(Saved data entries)
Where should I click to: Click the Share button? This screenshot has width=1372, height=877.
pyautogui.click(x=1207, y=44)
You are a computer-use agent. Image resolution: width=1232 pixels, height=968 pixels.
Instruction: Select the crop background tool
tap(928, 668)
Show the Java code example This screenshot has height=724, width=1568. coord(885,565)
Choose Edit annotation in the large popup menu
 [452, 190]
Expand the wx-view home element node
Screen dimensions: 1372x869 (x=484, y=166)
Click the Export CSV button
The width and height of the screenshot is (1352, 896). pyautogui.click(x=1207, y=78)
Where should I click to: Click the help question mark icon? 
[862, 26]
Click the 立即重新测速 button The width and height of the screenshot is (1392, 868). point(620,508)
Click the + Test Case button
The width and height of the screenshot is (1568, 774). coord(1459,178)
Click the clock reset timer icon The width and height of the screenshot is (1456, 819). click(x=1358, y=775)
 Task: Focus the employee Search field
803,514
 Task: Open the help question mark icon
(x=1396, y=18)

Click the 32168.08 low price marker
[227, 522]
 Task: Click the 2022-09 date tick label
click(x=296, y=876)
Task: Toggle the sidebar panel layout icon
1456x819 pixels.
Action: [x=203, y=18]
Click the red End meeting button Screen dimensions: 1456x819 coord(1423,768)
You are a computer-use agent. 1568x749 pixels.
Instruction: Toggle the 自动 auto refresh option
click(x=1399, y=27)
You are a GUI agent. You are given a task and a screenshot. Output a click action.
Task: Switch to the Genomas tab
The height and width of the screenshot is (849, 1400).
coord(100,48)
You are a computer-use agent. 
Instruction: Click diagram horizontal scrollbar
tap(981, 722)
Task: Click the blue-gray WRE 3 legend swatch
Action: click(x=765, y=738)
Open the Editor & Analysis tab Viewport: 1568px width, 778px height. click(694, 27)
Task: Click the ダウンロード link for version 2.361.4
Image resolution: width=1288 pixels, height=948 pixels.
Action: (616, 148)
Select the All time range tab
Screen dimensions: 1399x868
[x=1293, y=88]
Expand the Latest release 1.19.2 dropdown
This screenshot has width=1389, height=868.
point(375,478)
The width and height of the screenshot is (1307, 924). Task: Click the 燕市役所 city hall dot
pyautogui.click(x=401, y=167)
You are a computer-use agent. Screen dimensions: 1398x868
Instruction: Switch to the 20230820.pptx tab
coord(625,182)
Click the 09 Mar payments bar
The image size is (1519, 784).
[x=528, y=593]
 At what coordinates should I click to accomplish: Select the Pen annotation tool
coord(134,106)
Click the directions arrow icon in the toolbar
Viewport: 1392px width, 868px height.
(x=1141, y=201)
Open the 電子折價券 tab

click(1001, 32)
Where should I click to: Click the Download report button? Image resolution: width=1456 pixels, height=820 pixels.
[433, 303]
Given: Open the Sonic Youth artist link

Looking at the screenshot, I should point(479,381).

● **TASK TO CARRY OUT**:
From the line containing "Where should I click to: Click the Download" to the final line of the data, repeat each line exactly. Include both ends.

● **EXPECTED OUTPUT**:
Where should I click to: Click the Download report button? Image resolution: width=1456 pixels, height=820 pixels.
[433, 303]
Given: Open the Sonic Youth artist link

Looking at the screenshot, I should point(479,381).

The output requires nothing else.